Thursday, July 1, 2010

Detecter Deliverable: Border Control and Internal Security in the European Union

Deliverable D14.1 was written by Audelina Ahumada as part of Work Package 05. You can read the whole thing here.


Executive summary

  1. Since the New York terrorist attacks in September 2001, border control is increasingly shaped by security considerations. This paper concentrates on the implications of this trend for the enjoyment of human rights protection by third-country nationals that seek to enter or have already gained access to European Union territory. The integration in the common border policy of threat assessments and risk analyses together with information gathering and sharing through the use of advanced technology has contributed to the perception that cross-border movements, and, in particular (potential)irregular immigration are closely related to serious criminality, including terrorism.
  2. In the development of a common border policy, the EU, together with its Member States, should ensure that control and surveillance over the external frontiers are implemented in full compliance with legally binding international and European human rights standards. This should include operations aimed at diverting “illegal immigration” when conducted beyond EU external borders and when carried out in cooperation with third countries.
  3. The legal mandate of the EU Border Control Agency, Frontex, should be clearly defined, in particular as regards the Agency’s competencies and corresponding responsibilities. Any coordination of or other involvement in border control operations by Frontex should be governed by clear guidelines which ensure respect for the principle of non-refoulement, including chain-refoulement, and the right to a fair and effective asylum procedure for any person claiming an international protection need.
  4. The integration of internal security aspects in EU border policy also affects the processing of personal data on third-country nationals.

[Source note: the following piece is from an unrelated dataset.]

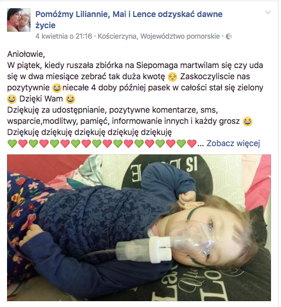Click the pensive emoji after kwotę
The width and height of the screenshot is (281, 307).
[x=172, y=77]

Such data are stored in centralised EU-operated databases and were originally collected for primarily immigration-related purposes. Promotion of access to sensitive personal immigration data, including fingerprints, by law enforcement authorities for purposes including the prevention of and fight against terrorism implies that non-EU citizens form a suspect category in itself. This raises serious questions concerning the legitimacy, including necessity and proportionality of the measure under data protection principles inherent in the right to privacy. It may, in addition, have serious implications for the principle of non-discrimination.
  5. Trends towards “interoperability” between EU-operated databases should be accompanied by the establishment of a comprehensive, specific and legally binding data protection framework with adequate safeguards to cover risks related to the large scale storage and use of personal data. The more authorities have access to sensitive personal information, the greater the risks of abuse, misuse, leaks and loss of data. This may have serious consequences, including with regard to the prohibition of torture and the principle of non-refoulement, if data on refugees and asylum-seekers reach authorities in their countries of origin.
  6. Applying systematically EU carrier sanctions regime on international carriers may obstruct refugees and asylum-seekers in seeking protection in the EU. Trends toward the extension of the carrier sanctions regime to include the transfer of passenger data to national authorities, including for counter-terrorism purposes, raise serious questions from the perspective of data protection principles. Refugee protection is further marginalilzed, while adding to the perception that cross-border movements are closely linked with criminality.